Now I feel better. Typed a poem I wrote yesterday, while walking in St. Francis’ Wild Oak Vineyard, into this chapbook project I’ve started. Working today at Kaz, and having Mr. Jack here at home with us, shows me I can’t change my mind. And I shouldn’t. Creative Wine Writing, in chapbook form, could lead me somewhere. No, IT WILL. Jack tells his father to go forward. Don’t turn around. Press peddle, forcefully. Nice guests in the tasting Room today, a shift unusually busy this time of year. Met a lot of people from my old neighborhood, all over the Bay Area, notably San Francisco, and all over the country, world. Met a couple from Morocco/France (he: Moroccan; she: French). Everyone came to sip, talk, learn. Positive, peaceful. The pace, not as overwhelming as yesterday’s, but still impressively consistent.
Tonight, no wine for me. May have enjoyed a bit 2much for my first sipNscribble in a while, last night. Either way, I’m here at the keys, tired from these days back at the bar. Not even listening to music. But that’ll change when I open the Comp Book to scribble some rimes. Going to check on Sir Jack, fetch Self a Ginger Ale. Do I have any in the fridge? Was my mocktail of choice at the hospital. Looking at the sessions titled “Nonfiction” I wrote in earlier than early hours, both before and after he was born, all on that 3rd hospital floor. Life has remolded for me, beneficially. Joyously. Calls for a toast. Ginger Ale…

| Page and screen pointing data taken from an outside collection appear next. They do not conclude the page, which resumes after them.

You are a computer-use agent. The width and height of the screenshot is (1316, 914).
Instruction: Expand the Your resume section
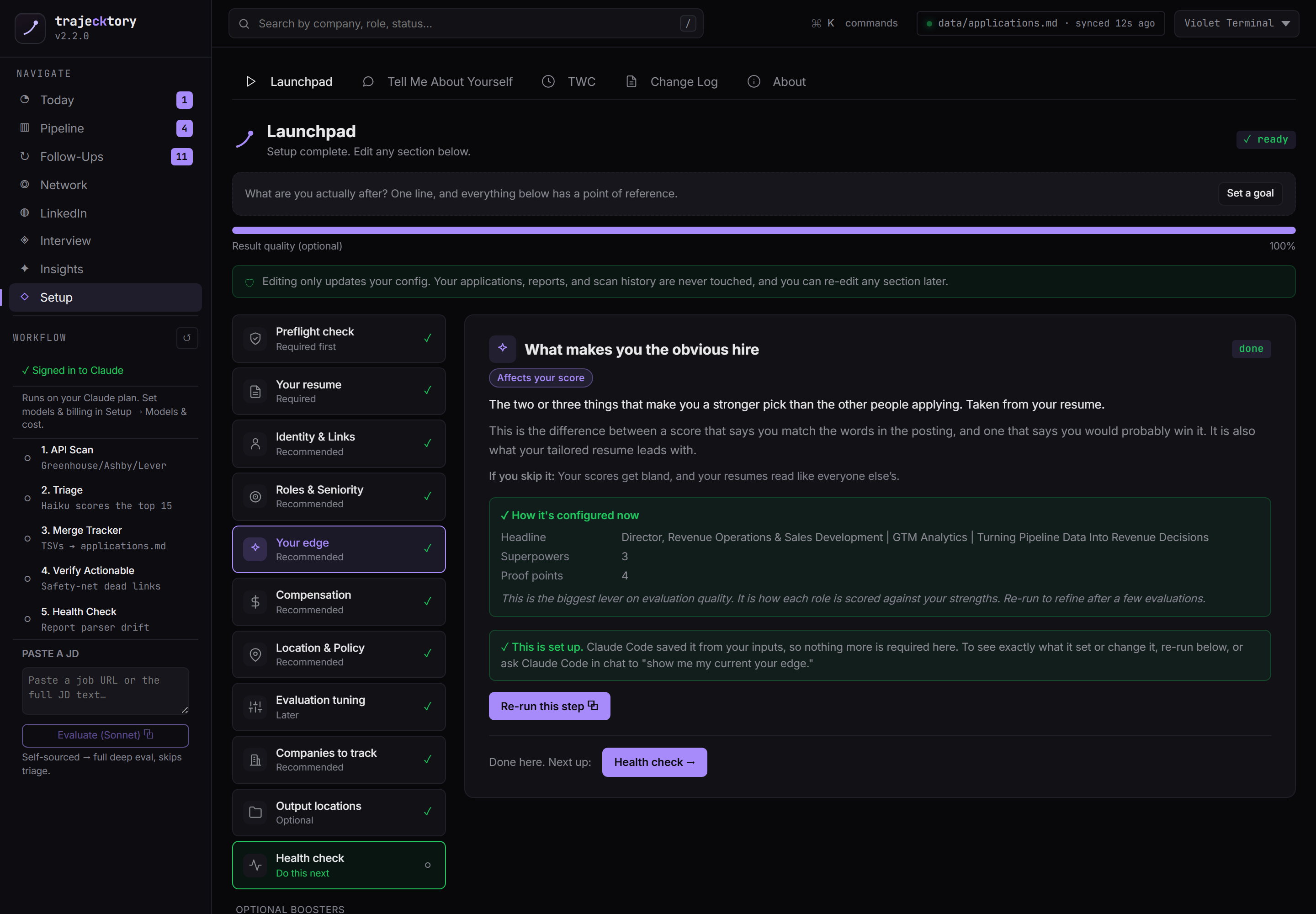click(339, 391)
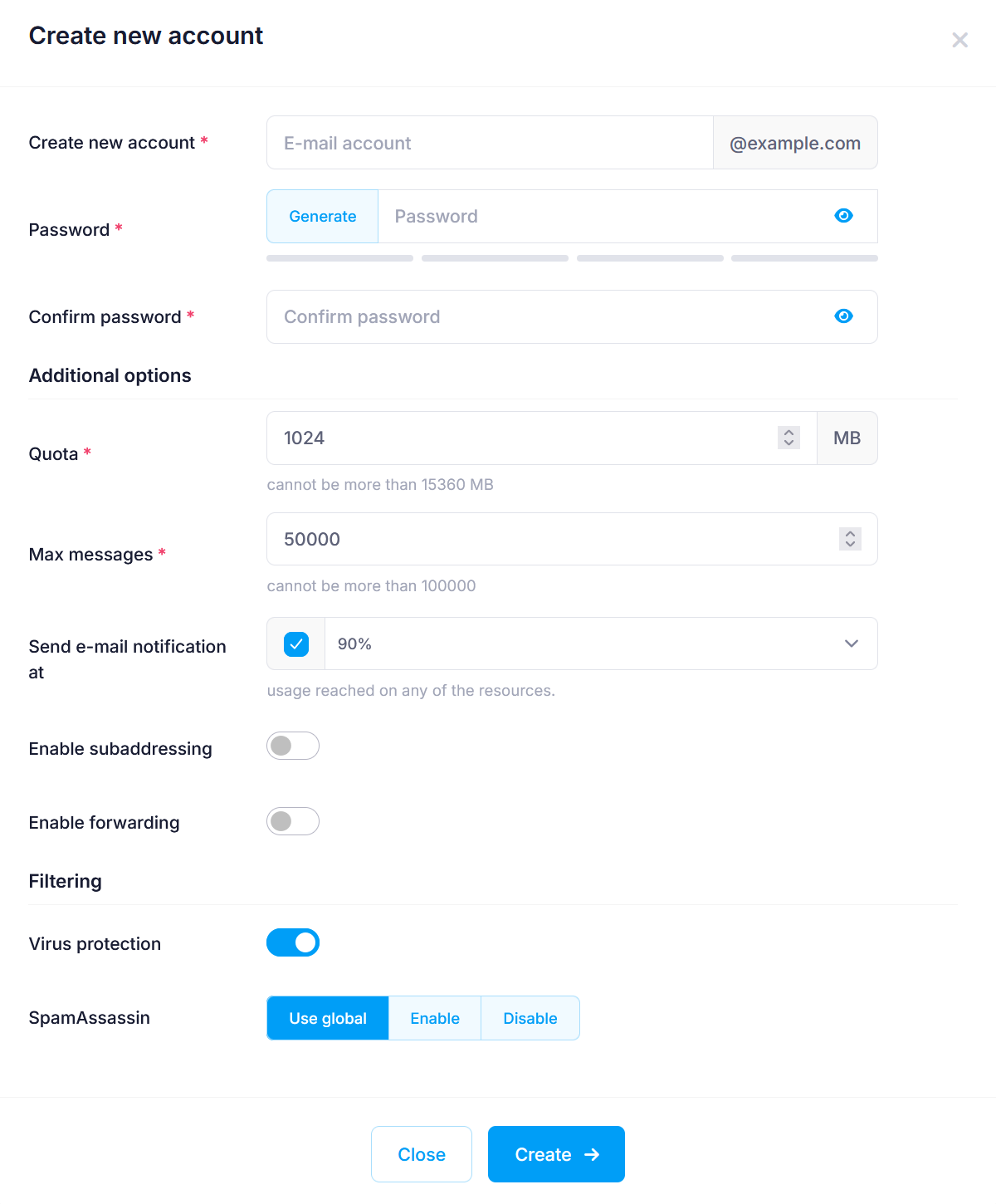Image resolution: width=996 pixels, height=1204 pixels.
Task: Create the new e-mail account
Action: click(556, 1154)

Raising can… Tomorrow, back behind St. Francis’ counter. Was smitten by all the new releases, other wines I hadn’t tried. I do plan on another vineyard walk, carrying the little notepad, taking pictures. As I with the Literary Lunches in downtown Napa, I’ll so sequence with the block saunters during my 30.

Not trying for 1000 words tonight. And honestly, I don’t want that count. Not aiming for it. Don’t need it. Don’t see a need for it. Want to just leap from this device to the incomparably organic Literary process–ink, paper. Even the Comp Book’s lines unsettle me a little. Next journal, just a brick of blank canvas. A boldly inviting page stack. Lines, emblematic of strict direction. Don’t want my writing to be ordered to excessive pattern, or any routine, map. That’s ridiculous. Want these pages boldly, even obnoxiously, ARTful. I see my paragraphs at their truest when cubist.